今日は急いで仕事を終わらせてギャラリーカフェに行った。最近時間が合わなかったので行けない事が多かった。来年の初リサイタルのピアニストの事も報告に行かなければと考えていた。何しろギャラリーカフェの方々に紹介して頂かなければ出逢う事が不可能だったピアニストだ。
ギャラリーカフェに行ったら担当の方が丁度いらっしゃったので早速ピアニスト決定の報告をした。報告はしたが、もの凄く驚かれた。『ええっ!!!彼女が引き受けてくれたの???良く引き受けて貰えたね〜!!!彼女はもの凄く好き嫌いがはっきりしてて気難しいんだよ!!!凄いね〜良かったね〜練習頑張らなきゃね〜!!!』
それを聞いて本番で歌う以上に緊張した。まさかそんなに気難しい方だと感じた事も思った事も無かった。私の中では音楽に物凄いこだわりがあって研究熱心でピアノが好きで音楽が好きで厳しいだろうけどとても音楽とピアノを大切に大切に生きている方だと感じた。だからこそダメもとで伴奏をお願い申し上げたのだから。
でも良く良く考えてみればその評価はごく自然な事なのかも知れない。あれだけ音楽とピアノにこだわりと思い入れを持っている方だ。妥協も甘えも許されない事は容易に想像が付く。
実際に音楽を勉強していない人々から見たら《気難しい》と映る可能性はあるだろう。それは私自身にも言える事かも知れない。
理解されていないとか、誤解されている、という事では無いのだ。要するに《そのように映る》という事だ。幾ら人当たりが良くて万人受けしても、音楽に対する人並み外れたこだわりと熱意が無かったらダメもとで伴奏をお願い申し上げなぞしない。ピアノの前に座った途端にピアノの音と鍵盤を叩く音しか感じない強烈な世界に引き込まれ、深い研究と探究に裏付けられた一人の演奏家の世界は私なんかが到底辿り着ける境地では無い。

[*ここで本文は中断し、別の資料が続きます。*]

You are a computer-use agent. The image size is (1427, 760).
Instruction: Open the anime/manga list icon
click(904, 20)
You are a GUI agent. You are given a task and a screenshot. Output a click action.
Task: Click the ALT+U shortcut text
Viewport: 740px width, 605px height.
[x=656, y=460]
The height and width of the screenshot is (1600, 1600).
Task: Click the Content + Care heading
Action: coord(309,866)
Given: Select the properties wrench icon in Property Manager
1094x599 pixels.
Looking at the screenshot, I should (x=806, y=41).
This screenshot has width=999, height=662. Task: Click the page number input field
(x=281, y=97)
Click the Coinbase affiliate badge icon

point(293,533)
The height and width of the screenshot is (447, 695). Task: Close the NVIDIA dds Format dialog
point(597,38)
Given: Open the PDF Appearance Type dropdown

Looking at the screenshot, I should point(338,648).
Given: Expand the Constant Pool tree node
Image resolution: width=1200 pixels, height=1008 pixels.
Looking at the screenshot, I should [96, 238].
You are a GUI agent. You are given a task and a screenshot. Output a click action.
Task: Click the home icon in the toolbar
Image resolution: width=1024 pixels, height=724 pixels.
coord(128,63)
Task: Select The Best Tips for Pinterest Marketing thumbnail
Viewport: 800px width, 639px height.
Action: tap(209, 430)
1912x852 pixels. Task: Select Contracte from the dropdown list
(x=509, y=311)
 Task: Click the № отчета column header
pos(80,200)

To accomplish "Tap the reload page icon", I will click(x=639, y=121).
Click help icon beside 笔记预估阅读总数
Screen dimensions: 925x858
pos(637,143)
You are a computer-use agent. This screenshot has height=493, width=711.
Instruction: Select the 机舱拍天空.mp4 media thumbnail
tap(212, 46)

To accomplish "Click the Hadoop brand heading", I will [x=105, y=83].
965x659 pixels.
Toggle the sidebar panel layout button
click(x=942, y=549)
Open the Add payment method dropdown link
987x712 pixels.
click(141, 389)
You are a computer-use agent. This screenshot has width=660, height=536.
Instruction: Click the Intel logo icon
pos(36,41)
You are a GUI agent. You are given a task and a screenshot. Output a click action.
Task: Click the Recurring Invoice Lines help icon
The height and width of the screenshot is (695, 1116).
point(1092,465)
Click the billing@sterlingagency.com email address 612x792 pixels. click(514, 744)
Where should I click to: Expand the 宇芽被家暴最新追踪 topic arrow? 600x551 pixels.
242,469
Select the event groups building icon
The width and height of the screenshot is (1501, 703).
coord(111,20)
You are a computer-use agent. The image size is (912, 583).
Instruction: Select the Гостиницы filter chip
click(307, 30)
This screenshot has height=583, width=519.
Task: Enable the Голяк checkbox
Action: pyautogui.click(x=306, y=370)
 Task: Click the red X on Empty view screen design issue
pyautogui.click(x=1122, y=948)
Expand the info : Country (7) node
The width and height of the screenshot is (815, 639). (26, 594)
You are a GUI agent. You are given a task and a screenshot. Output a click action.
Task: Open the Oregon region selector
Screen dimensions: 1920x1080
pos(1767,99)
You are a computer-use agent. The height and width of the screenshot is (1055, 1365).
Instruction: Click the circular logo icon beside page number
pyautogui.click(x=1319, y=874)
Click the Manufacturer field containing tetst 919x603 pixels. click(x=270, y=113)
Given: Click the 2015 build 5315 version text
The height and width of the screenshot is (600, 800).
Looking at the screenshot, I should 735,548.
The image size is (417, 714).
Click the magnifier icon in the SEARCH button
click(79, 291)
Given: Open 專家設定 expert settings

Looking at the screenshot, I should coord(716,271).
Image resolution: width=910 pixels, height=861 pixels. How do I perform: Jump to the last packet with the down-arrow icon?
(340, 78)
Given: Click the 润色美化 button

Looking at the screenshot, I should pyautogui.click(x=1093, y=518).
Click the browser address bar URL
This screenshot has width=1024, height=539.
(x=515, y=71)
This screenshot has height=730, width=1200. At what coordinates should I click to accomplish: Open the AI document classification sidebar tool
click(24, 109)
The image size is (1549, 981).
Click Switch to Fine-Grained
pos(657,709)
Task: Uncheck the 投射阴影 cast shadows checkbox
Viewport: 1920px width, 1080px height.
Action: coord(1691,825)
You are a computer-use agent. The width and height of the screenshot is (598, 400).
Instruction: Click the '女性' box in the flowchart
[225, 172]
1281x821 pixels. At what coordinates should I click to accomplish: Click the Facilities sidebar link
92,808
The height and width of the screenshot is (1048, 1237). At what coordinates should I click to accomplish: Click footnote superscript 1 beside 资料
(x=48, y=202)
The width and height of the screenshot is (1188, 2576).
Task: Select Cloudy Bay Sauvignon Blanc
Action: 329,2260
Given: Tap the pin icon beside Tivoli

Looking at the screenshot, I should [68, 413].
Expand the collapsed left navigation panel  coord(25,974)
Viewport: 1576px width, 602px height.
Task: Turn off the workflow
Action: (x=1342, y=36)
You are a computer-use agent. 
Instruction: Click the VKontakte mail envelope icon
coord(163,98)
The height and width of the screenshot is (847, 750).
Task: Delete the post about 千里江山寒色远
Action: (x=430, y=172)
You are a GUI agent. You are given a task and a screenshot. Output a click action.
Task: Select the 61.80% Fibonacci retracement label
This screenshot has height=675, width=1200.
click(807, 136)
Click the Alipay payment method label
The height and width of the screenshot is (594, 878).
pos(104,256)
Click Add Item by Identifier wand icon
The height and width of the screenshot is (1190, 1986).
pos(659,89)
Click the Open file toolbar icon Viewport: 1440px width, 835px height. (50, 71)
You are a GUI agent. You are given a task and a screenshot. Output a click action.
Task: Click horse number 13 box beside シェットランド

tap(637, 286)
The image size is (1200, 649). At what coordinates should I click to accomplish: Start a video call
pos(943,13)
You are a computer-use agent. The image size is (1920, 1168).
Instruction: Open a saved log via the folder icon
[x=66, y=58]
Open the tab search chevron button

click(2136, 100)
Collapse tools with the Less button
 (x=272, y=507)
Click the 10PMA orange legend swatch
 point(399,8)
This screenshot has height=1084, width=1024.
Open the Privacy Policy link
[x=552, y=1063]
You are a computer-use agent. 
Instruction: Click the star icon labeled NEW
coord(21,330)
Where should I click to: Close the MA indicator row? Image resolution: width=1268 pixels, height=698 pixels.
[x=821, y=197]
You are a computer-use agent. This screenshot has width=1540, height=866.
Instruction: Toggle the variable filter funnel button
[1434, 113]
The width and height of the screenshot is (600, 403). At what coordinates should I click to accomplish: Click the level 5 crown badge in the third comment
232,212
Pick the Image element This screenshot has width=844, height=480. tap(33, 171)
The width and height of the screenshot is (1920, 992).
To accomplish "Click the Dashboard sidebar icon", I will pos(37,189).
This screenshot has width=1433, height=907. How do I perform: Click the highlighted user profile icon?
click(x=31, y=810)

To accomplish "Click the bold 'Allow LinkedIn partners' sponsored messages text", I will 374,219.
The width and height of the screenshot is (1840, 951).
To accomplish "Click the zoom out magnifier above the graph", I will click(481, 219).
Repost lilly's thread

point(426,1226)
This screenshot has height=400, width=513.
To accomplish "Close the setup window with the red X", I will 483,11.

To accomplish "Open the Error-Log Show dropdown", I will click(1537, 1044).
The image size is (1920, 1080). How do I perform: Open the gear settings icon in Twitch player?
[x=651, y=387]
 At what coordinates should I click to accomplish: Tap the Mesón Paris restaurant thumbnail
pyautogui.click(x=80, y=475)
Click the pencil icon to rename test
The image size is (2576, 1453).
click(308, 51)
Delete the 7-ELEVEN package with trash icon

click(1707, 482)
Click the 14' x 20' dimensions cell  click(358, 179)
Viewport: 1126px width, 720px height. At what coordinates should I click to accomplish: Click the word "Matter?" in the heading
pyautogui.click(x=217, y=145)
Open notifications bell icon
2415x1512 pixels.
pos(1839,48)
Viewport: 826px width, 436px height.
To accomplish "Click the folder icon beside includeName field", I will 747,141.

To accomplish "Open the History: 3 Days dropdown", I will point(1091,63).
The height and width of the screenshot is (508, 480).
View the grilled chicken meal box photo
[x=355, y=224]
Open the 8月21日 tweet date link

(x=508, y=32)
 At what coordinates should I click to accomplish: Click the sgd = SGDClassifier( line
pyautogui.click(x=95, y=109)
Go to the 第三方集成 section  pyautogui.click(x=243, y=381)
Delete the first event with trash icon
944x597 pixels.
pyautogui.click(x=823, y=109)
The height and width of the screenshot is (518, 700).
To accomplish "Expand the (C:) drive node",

それでもその境地のはしっきれだけでも学ぶ事が出来たらと思い、お断りされるのは百も承知の上で体当たり同然の暴挙に出たのだ。
但し、一つだけ後悔している事がある。それは、せめて一度だけでも自分の声や歌を聴いて頂いてからの方が良かったのではないかという事である。だがお断りされるリスクは既に織り込み済みである。後は最初に断られるか途中で断られるか最後までお付き合いして頂けるか、のどれかでしかない。余程頑張らなければならないだろう。今までの勉強の仕方では到底足りないだろう。寧ろ最も厳しい選択かも知れないと思う。